You use the lineage harvester to collect source code from your data sources and create new relations between data elements from your data source and existing assets in Data Catalog.

The lineage harvester runs close to the data source and can harvest transformation logic like SQL scripts and ETL scripts from a specific location, for example a database table or a folder on a file system.
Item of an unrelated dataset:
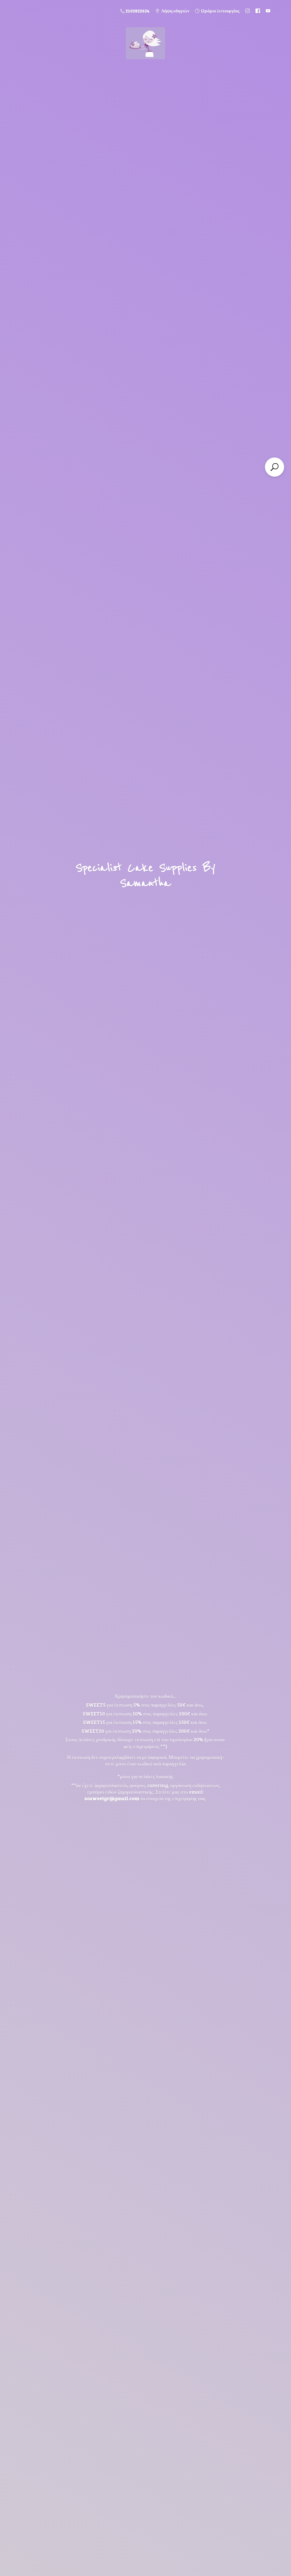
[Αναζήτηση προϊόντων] (274, 467)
Note Collibra Data Lineage is a cloud-only feature.

Requirements

Type Requirements
Software

Minimum requirements:

  • Java Runtime Environment version 11 or newer or OpenJDK 11 or newer.

Recommended requirements:

  • Java Runtime Environment version 11 or newer or OpenJDK 11 or newer.
Hardware

Minimum requirements:

  • 2 GB RAM
  • 1 GB free disk space

Recommended requirements:

  • 4 GB RAM
    Tip 4 GB RAM is sufficient in most cases, but more memory could be needed for larger harvesting tasks. For instructions on how to increase the maximum heap size, see Technical lineage general troubleshooting.
  • 20 GB free disk space
Network

Firewall rules so that the lineage harvester can connect to:

  • The host names of all data sources in the lineage harvester configuration file.
  • All Collibra Data Lineage servers in your geographic location:
    • 15.222.200.199 (techlin-aws-ca)
    • 18.198.89.106 (techlin-aws-eu)
    • 54.242.194.190 (techlin-aws-us)
    • 51.105.241.132 (techlin-azure-eu)
    • 20.102.44.39 (techlin-azure-us)
    • 35.197.182.41 (techlin-gcp-au)
    • 34.152.20.240 (techlin-gcp-ca)
    • 35.205.146.124 (techlin-gcp-eu)
    • 34.87.122.60 (techlin-gcp-sg)
    • 35.234.130.150 (techlin-gcp-uk)
    • 34.73.33.120 (techlin-gcp-us)

    Note The lineage harvester connects to different servers based on your geographic location and cloud provider. If your location or cloud provider changes, the lineage harvester rescans all your data sources. You have to whitelist all Collibra Data Lineage servers in your geographic location. In addition, we highly recommend that you always whitelist the techlin-aws-us server as a backup, in case the lineage harvester cannot connect to other Collibra Data Lineage servers.

Note The lineage harvester uses port 443.

Installing the lineage harvester

If you purchased Collibra Data Lineage, you can access the lineage harvester on the downloads page. To install the lineage harvester, do the following:

  1. Download the lineage harvester.
  2. Unzip the archive.
    You can now access the lineage harvester folder.
  3. Run the following command line to start the lineage harvester:
    • Windows: .\bin\lineage-harvester.bat
    • For other operating systems: chmod +x bin/lineage-harvester and then bin/lineage-harvester
    An empty configuration file is created in the config folder.
  4. The lineage harvester is installed automatically. You can check the installation by running ./bin/lineage-harvester --help.

Note We highly recommend to always install and use the latest available lineage harvester.